- Vale Location of Vale in South Dakota Vale Vale (the United States)
- Coordinates: 44°37′15″N 103°23′55″W﻿ / ﻿44.62083°N 103.39861°W
- Country: United States
- State: South Dakota
- County: Butte

Area
- • Total: 1.49 sq mi (3.86 km^{2})
- • Land: 1.49 sq mi (3.86 km^{2})
- • Water: 0 sq mi (0.00 km^{2})
- Elevation: 2,772 ft (845 m)

Population (2020)
- • Total: 130
- • Density: 87.3/sq mi (33.71/km^{2})
- Time zone: UTC-7 (Mountain (MST))
- • Summer (DST): UTC-6 (MDT)
- ZIP code: 57788
- Area code: 605
- FIPS code: 46-65940
- GNIS feature ID: 2628852

= Vale, South Dakota =

Vale is a census-designated place (CDP) in Butte County, South Dakota, United States. According to the 2020 census, the population was 130. Vale has been assigned the ZIP code of 57788. The public school located in Vale, whose mascot was The Beet Diggers, closed in 1982.
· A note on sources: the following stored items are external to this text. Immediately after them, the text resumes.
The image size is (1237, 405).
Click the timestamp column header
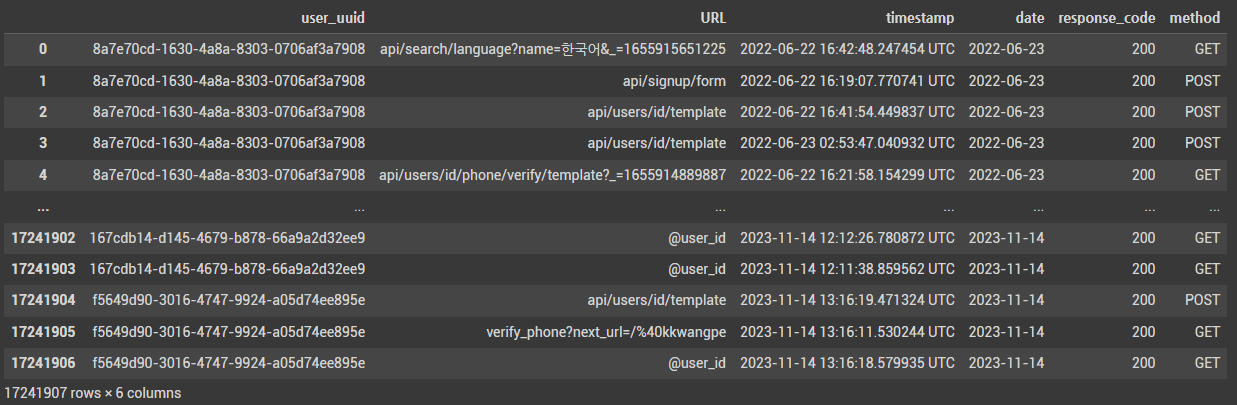[920, 18]
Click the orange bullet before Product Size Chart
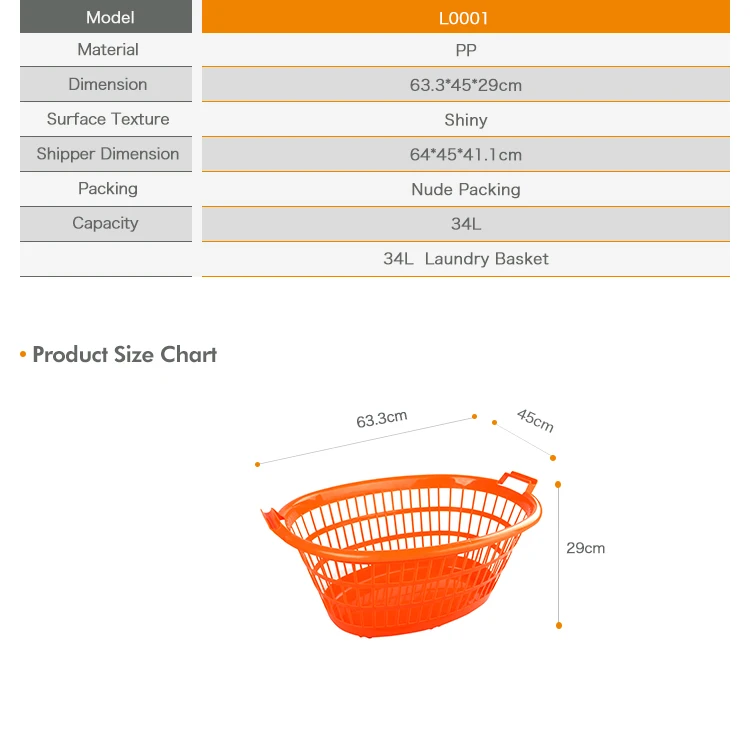Viewport: 750px width, 739px height. point(23,355)
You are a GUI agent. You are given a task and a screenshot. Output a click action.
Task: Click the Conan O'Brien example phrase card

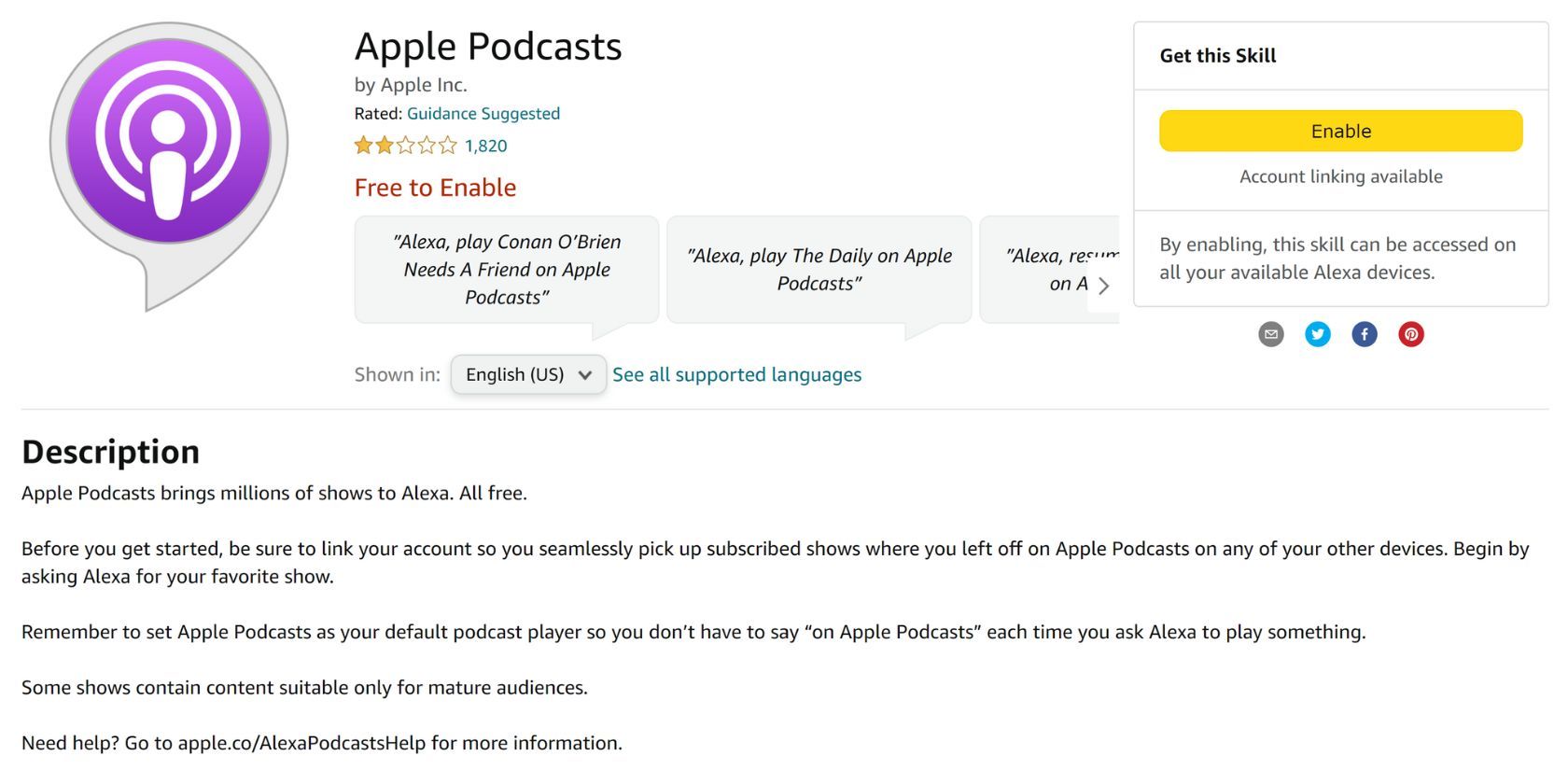click(506, 270)
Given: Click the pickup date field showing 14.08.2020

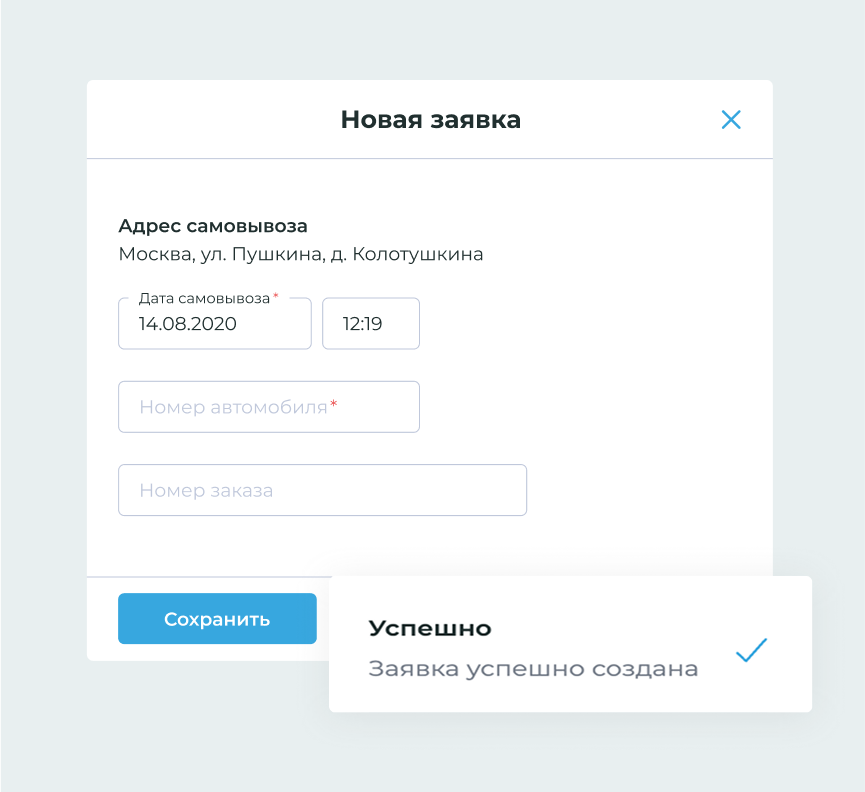Looking at the screenshot, I should click(214, 324).
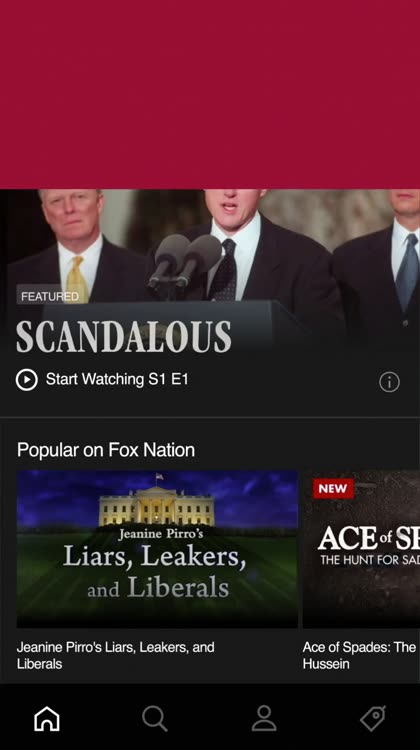
Task: Open the Popular on Fox Nation heading
Action: click(x=106, y=450)
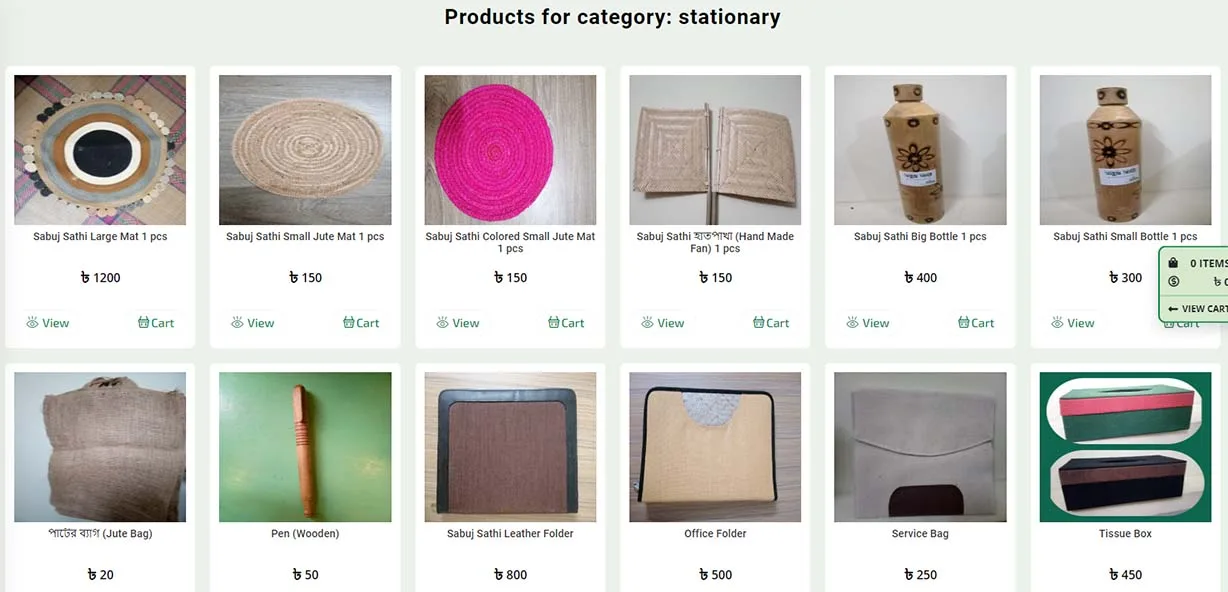Click the Sabuj Sathi Leather Folder title

pyautogui.click(x=510, y=534)
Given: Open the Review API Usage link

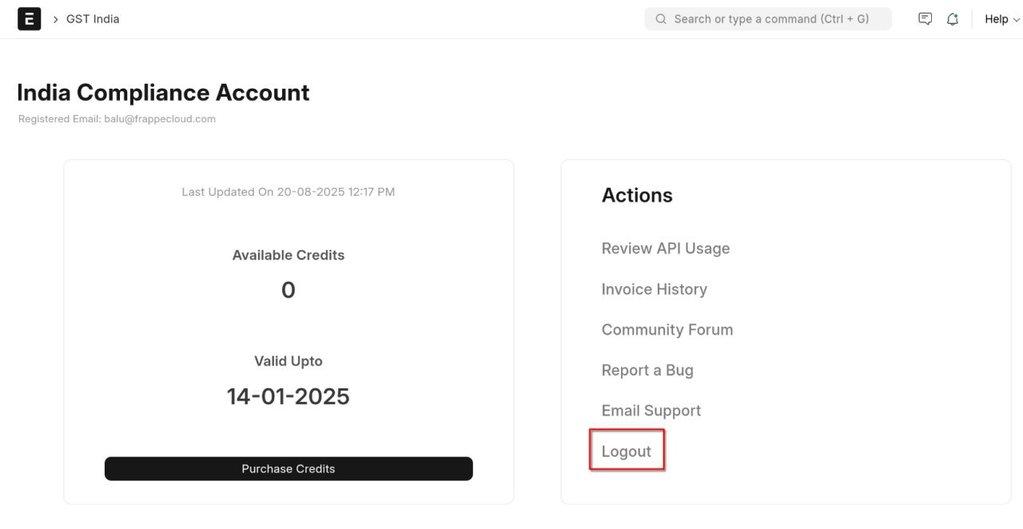Looking at the screenshot, I should click(x=665, y=249).
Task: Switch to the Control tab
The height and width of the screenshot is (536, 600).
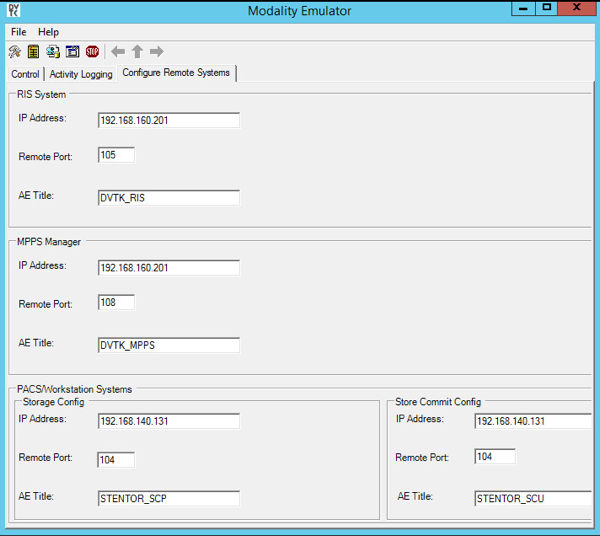Action: [25, 74]
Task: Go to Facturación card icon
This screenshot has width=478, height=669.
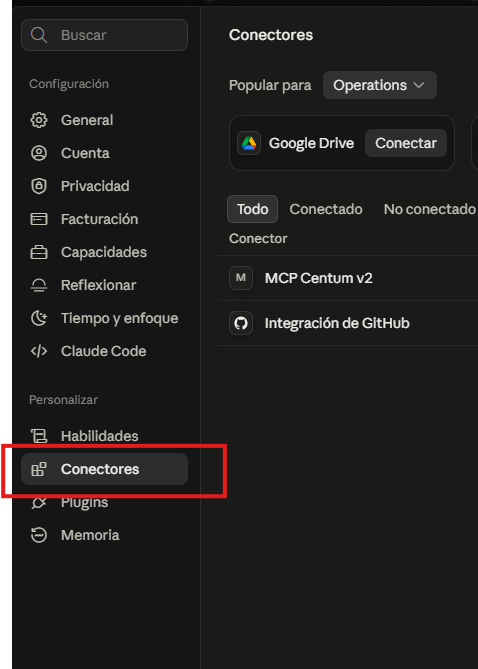Action: (x=39, y=219)
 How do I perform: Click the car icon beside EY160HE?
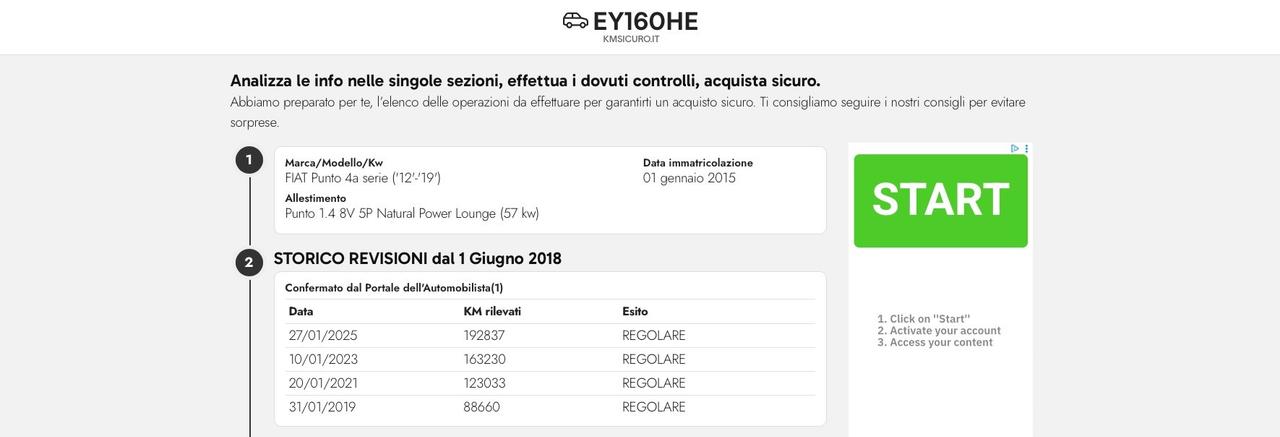pyautogui.click(x=575, y=21)
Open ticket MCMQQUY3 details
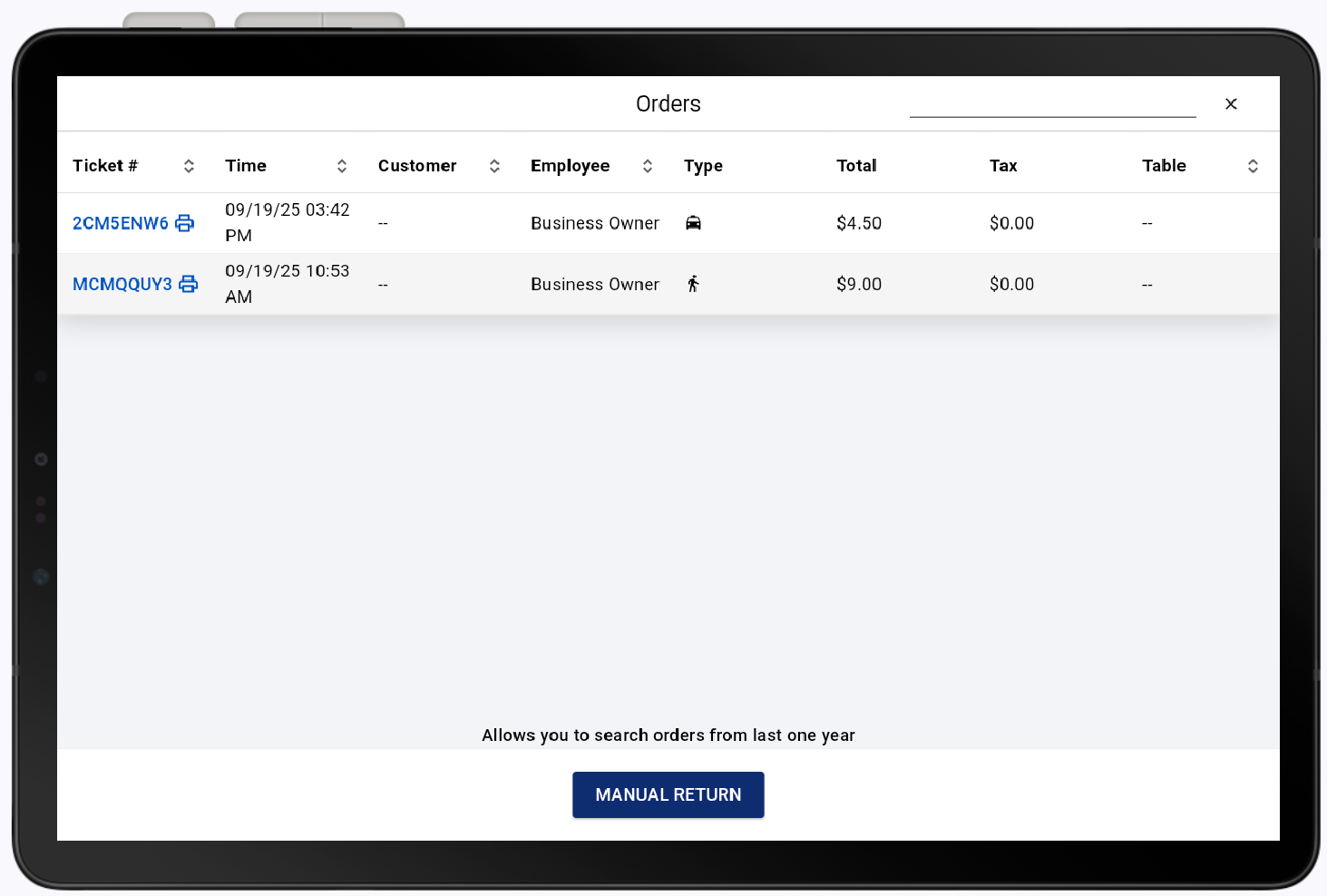The width and height of the screenshot is (1327, 896). pos(122,284)
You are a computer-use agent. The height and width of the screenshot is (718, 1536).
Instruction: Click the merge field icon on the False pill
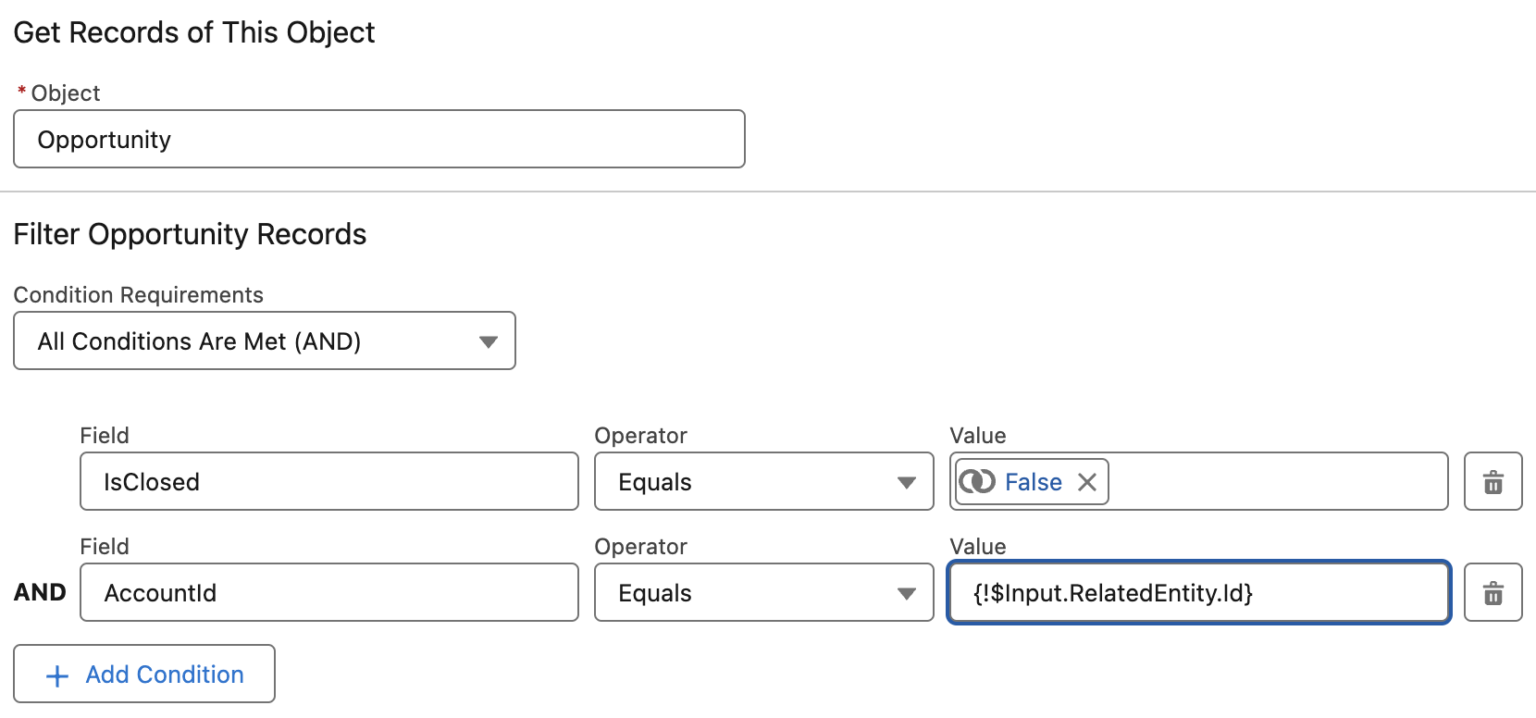tap(980, 481)
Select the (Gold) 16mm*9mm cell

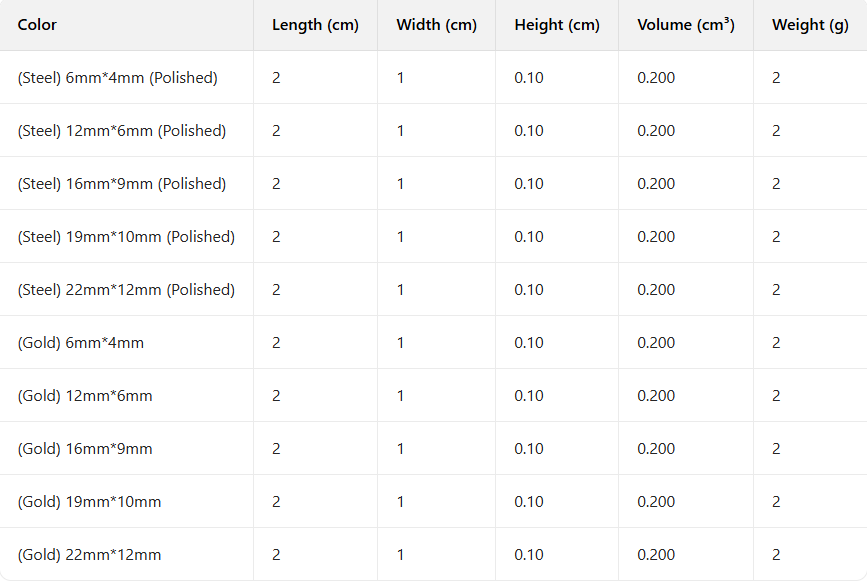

Vale was so-named because the town site is located in a valley.

The Full Throttle Saloon, a large bar and entertainment site described as the world's largest biker bar and previously the subject of the reality television series Full Throttle Saloon, was rebuilt, moving from nearby Sturgis to 600 acres in Vale near Bear Butte.